Çerkesler ve Yahudiler

0
1206

Yahudiler, Kafkasya’da yaşayan en eski halklardan biridir, geçmişi 2.500 yıl öncesine dayanır(1). Etnik özelliklerine göre (tarihsel, jeopolitik, dinsel, kültürel, psikolojik vb.), Kafkasya Yahudileri Batılı ve Doğulu Yahudiler arasında bir ara halkadır. Ünlü İsrailli tarihçi İ. David, Kafkasya Yahudilerini karakterize eden aşağıdaki özellikleri tespit etmiştir: 

1) Kafkasya Yahudileri ne Sefarad ne de Aşkenazidir; İber-Kafkas jeopolitik ve çoketnikli-çokdilli ortamı temelinde ortaya çıkan özel bir etnik grubu temsil eder. 

2) “Kafkasya Yahudileri” terimi, genel anlamda Kafkasya’da doğmuş veya geldikleri ülkelere bakılmaksızın sonradan Kafkasya’ya giderek orada yaşamlarını sürdüren tüm Yahudileri ifade eder (“İ. David’in bu tezine katılmak pek mümkün değil, çünkü Kafkasya Yahudileri öncelikle binlerce yıldır Kafkasya’da yaşayan nüfustur ve ‘Dağ Yahudileri’ olarak kabul edilmektedir” – Jiraslan Kagazezhev). 

3) Kafkasya Yahudileri için sosyo-ideolojik bir olgu olarak din, başlı başına kültürel bir amaç değildir.
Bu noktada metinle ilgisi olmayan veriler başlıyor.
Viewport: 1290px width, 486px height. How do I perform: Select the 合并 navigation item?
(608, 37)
Deyim yerindeyse, “din için din ve din adına” söylemleri, yüzyıllardır ortak hafızalarının derinliklerinde korunan babadan kalma geleneğin bir ifadesidir. 
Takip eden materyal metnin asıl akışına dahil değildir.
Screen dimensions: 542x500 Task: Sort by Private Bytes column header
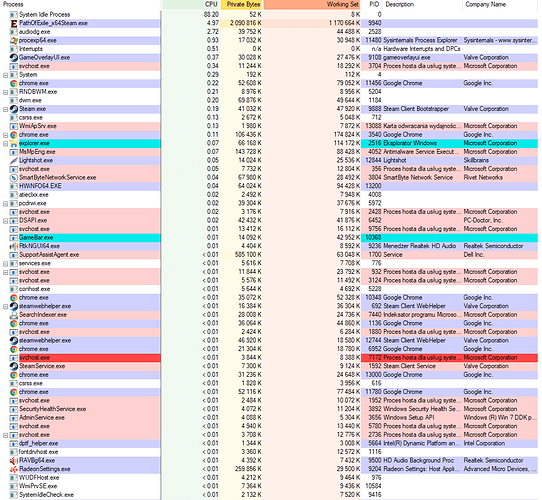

4) Kafkasya Yahudilerinin dini ritüeli, Sefaradlarla bazı benzerliklere rağmen, temelde Kafkasya Yahudi topluluklarının bağımsız olarak oluşturduğu bir ritüeldir. 
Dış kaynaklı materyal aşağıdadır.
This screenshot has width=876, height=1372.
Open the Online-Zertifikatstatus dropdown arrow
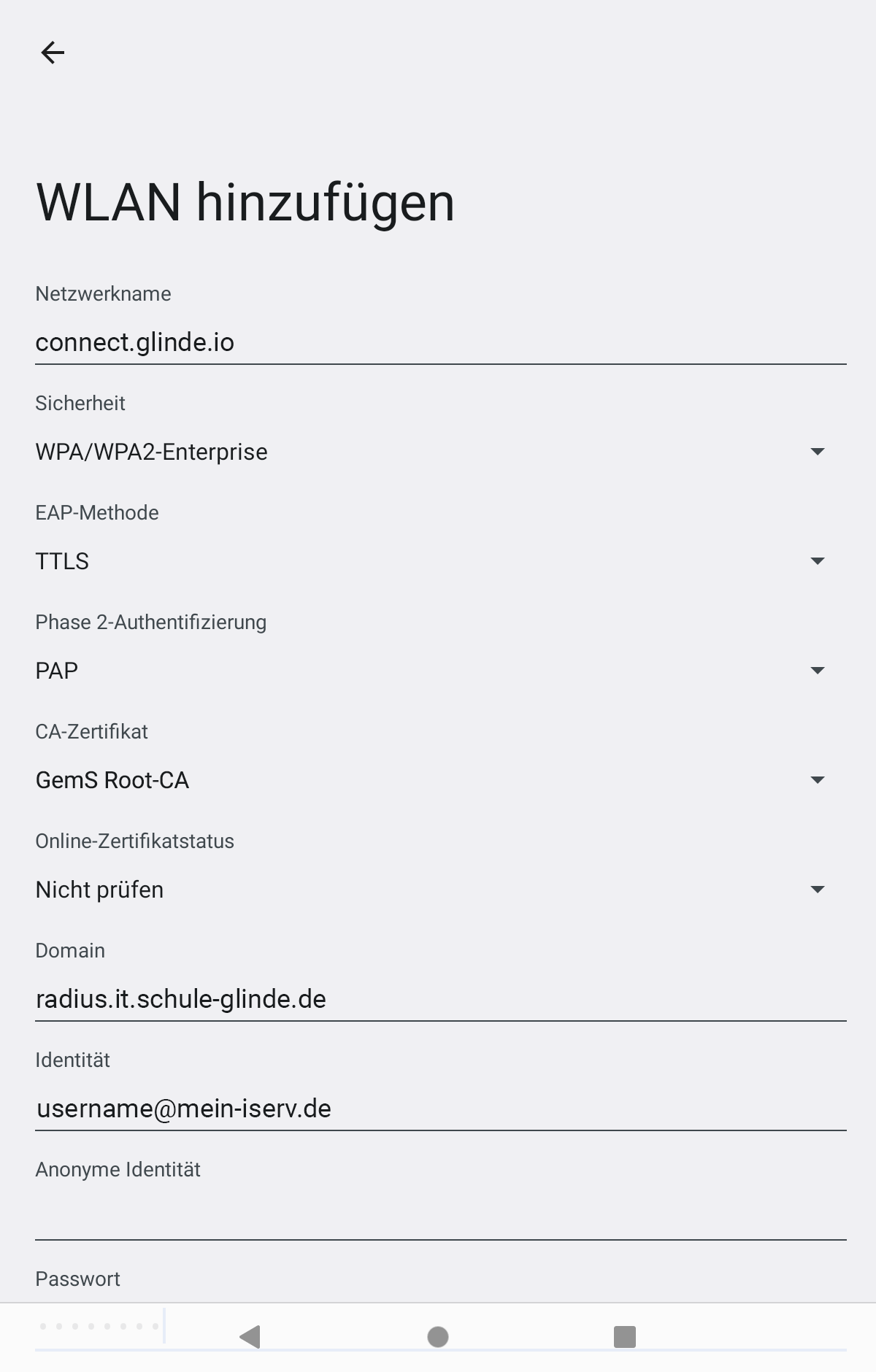click(x=818, y=890)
5) Kafkasya Yahudilerinin tarih felsefesi, Yahudiliğin asırlık evriminin, gelişimini ve oluşumunu belirleyen varoluşsal faktörlerinin anlamıdır(2). 

Tarihsel dönem 

Kafkasya’da ilk Yahudi yerleşimciler, MÖ 4-5. yüzyıllarda ortaya çıktı. Dağ Yahudileri arasında, Süleyman’ın Mabedi’nin (Birinci Mabet) yıkılmasından sonra atalarının yeniden yerleşimine ve onların “İsrail’in kayıp 10 kabilesi”nden biri olduklarına dair bir efsane vardır. Kuzey Kafkasya’da Yahudilerin kitlesel olarak ortaya çıkışı MÖ 1. yüzyıldan itibaren başlamıştır, esas olarak Çerkeslerin eski ataları olan Meots topraklarındaki Yunan kolonilerinde. Önemli bir kısmı, Karadeniz bölgesinin en önemli ticaret ve ekonomi merkezi olan Taman Yarımadası’ndaydı. 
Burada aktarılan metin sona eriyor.